Thomson Reuters Westlaw Journal
06/26/18

The U.S. Supreme Court has held the FBI violated a cellphone user's constitutional rights when it obtained four months' worth of location information from his cellular providers via a subpoena rather than a warrant supported by probable cause.

Carpenter v. United States, No. 16-402, 2018 WL 3073916 (U.S. June 22, 2018).

Writing for a 5-4 majority, Chief Justice John Roberts said the FBI was required to obtain a warrant based on probable cause because its acquisition of historical cellphone location records constituted a search for purposes of the Fourth Amendment.

The FBI's subpoena under the Stored Communications Act, 18 U.S.C.A. § 2703, did not satisfy that requirement because the agency needed to demonstrate only "reasonable grounds" for believing the records were "relevant and material to an ongoing investigation," the majority said.

Additionally, the majority held that the third-party doctrine, which allows law enforcement to obtain certain business records without a warrant, does not apply to cellphone location records because they contain particularly revealing and sensitive information about a person's movements over time.
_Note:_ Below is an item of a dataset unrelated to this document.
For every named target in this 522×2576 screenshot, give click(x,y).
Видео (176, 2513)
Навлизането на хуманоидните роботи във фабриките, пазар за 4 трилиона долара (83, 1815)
"The decision is a major step forward in digital privacy and in shaping a new Fourth Amendment jurisprudence that recognizes the reality that we all carry devices around in our pockets that are capable of 'near perfect surveillance,'" according to attorney Ben Berkowitz of Keker, Van Nest & Peters, who was not involved in the case.

"We should expect to see further Fourth Amendment challenges to law enforcement efforts to collect personal and sensitive information transmitted by the public — often unknowingly — to third parties like phone and internet companies without a warrant," he added.